When y = 0, equation becomes 0 = 2.
That's where I'm stuck. For the other graphs, my teacher's method allowed me to find the turning points. For this one (the first question ), it doesn't work.

2. Originally Posted by xwrathbringerx
Hi

For y=2/(x-1), how do I exactly find the turning pts?

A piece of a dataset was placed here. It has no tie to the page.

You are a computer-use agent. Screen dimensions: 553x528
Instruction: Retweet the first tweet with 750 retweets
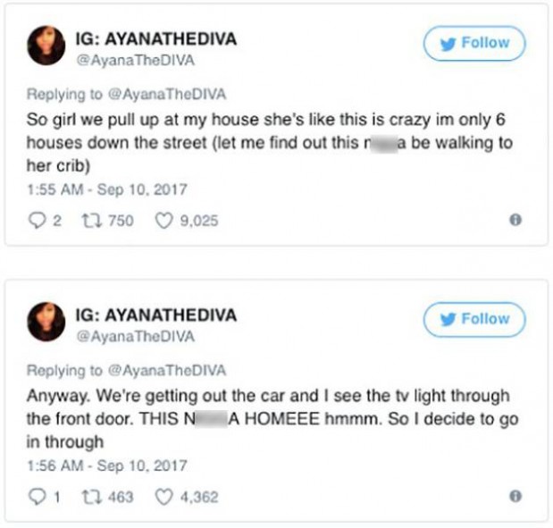click(x=92, y=221)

I tried following my teacher's way by first turning it into a quadratic equation and finding its discriminant:

y(x-1) = 2
yx - y - 2 = 0
discriminant = y^2
For x to be real then its discriminant must be greater or equal to 0
i.e. y^2 is greater than or equal to 0
This becomes y is greater than or equal to 0.
When y = 0, equation becomes 0 = 2.
That's where I'm stuck. For the other graphs, my teacher's method allowed me to find the turning points. For this one (the first question ), it doesn't work.

$y = \frac{2}{x-1}$ does not have any turning points. It's a rectangular hyperbola.
3. But $yx - y - 2 = 0$ is not a quadratic. What 'discriminant' are you talking about then?
To get turning points (if any), find its derivative and equate it to $0$.